_Work instruction_
Beginning with the line that contains "You are a computer-use" and ending with the last line of the records, write out each line exactly and omit the pictures.

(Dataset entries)
Content starts

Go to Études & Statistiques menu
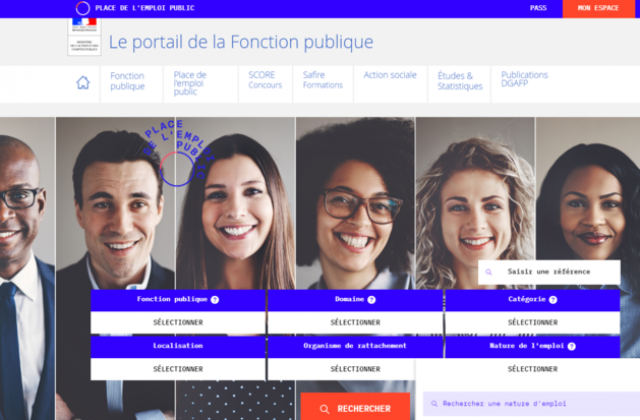The image size is (640, 420). 460,81
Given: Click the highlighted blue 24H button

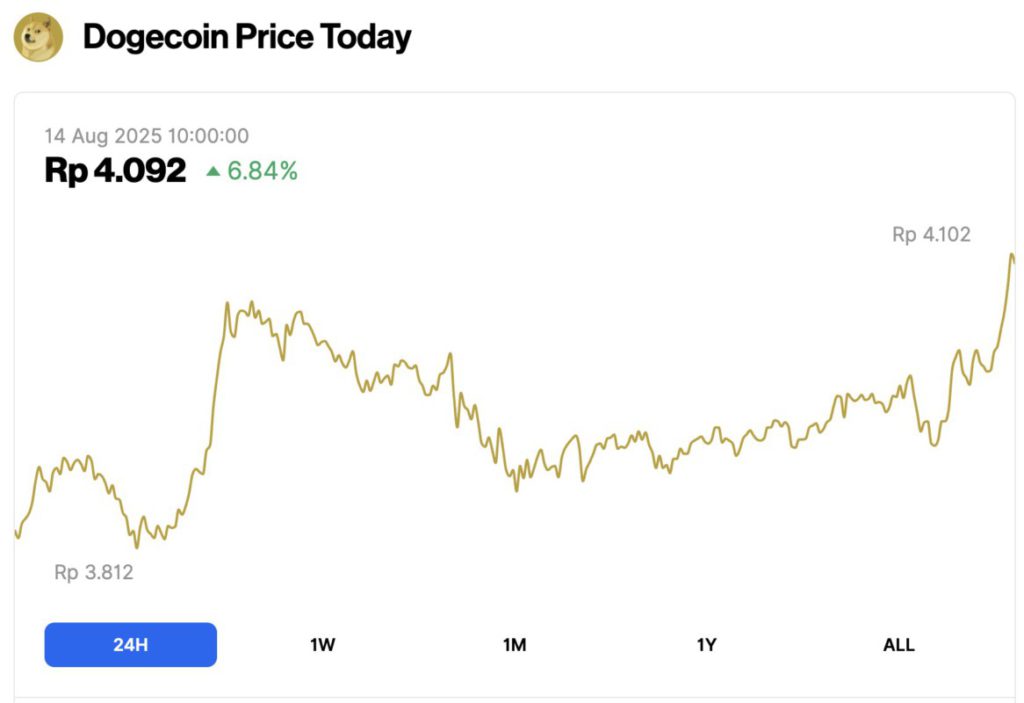Looking at the screenshot, I should coord(130,644).
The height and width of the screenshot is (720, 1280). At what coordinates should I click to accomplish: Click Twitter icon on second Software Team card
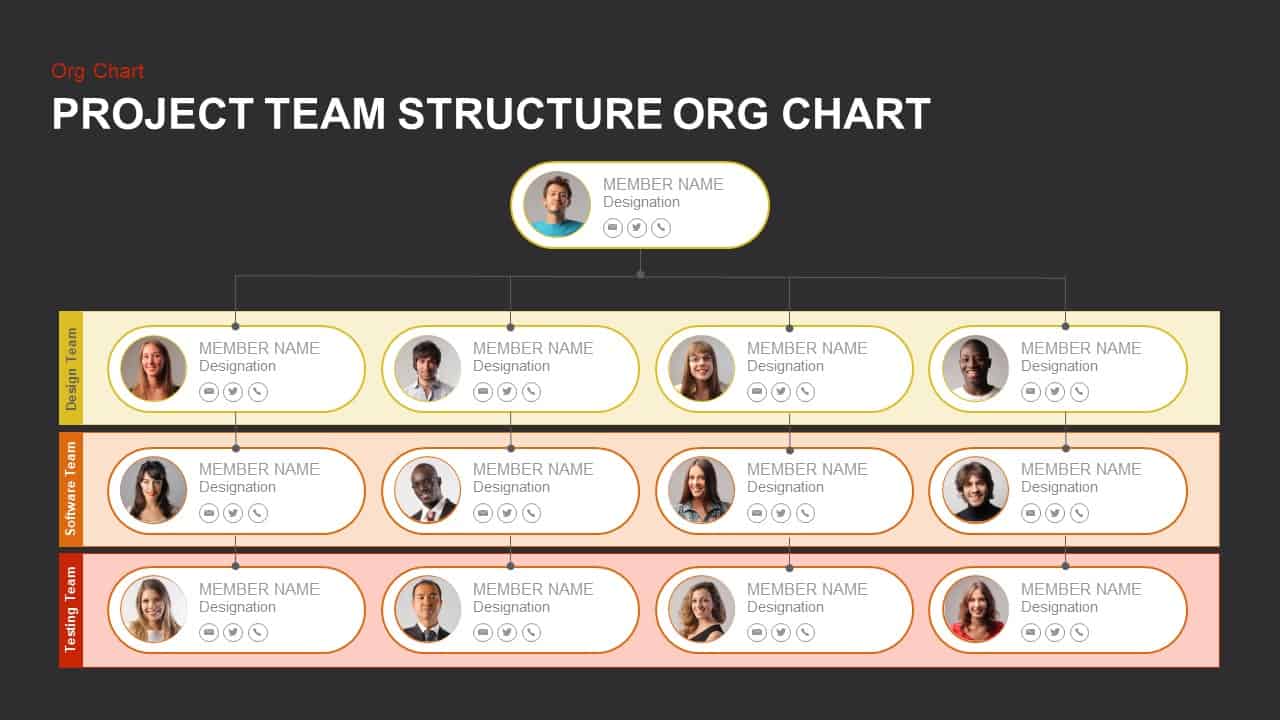[x=507, y=513]
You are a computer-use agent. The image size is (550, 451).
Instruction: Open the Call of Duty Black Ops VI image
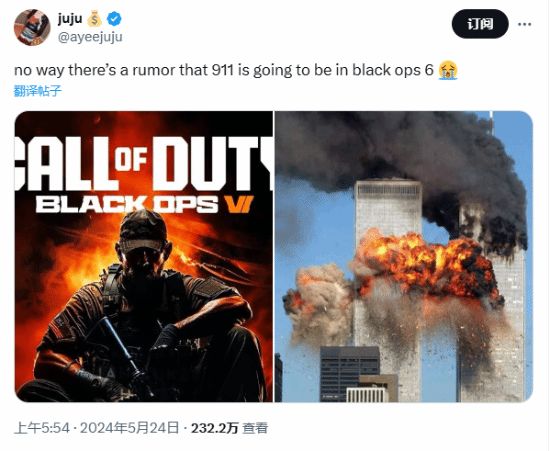(143, 256)
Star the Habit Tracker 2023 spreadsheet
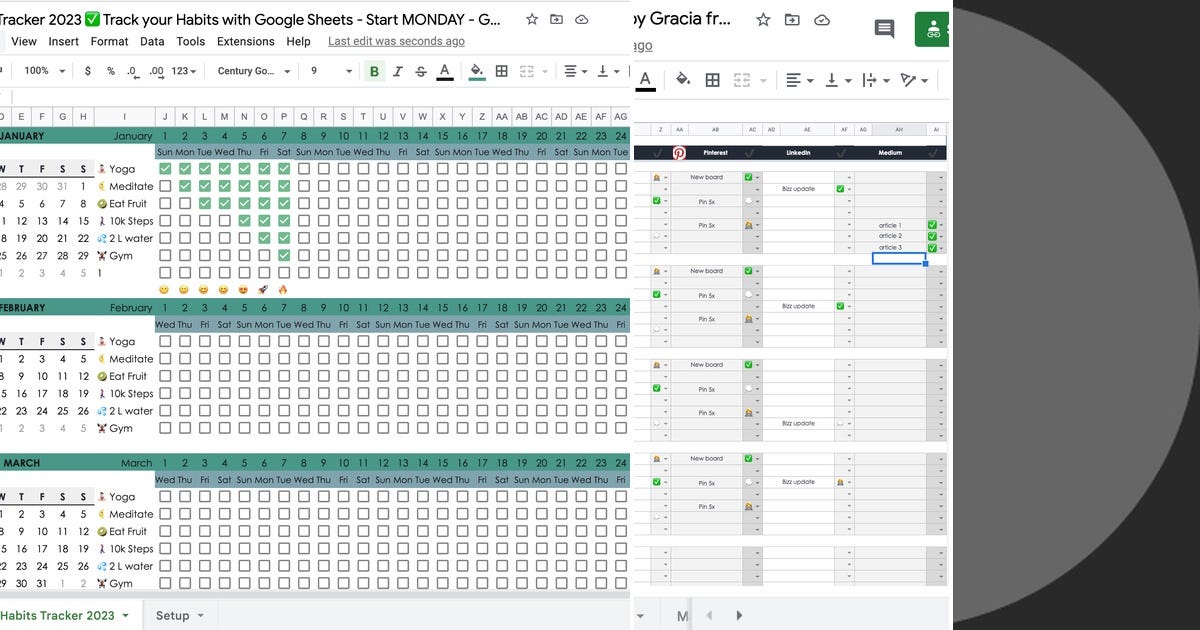The width and height of the screenshot is (1200, 630). [x=532, y=19]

Content ends

_Task answer_
You are a computer-use agent. The image size is (550, 451).
Instruction: Open the Call of Duty Black Ops VI image
(143, 256)
Star the Habit Tracker 2023 spreadsheet
The width and height of the screenshot is (1200, 630). [x=532, y=19]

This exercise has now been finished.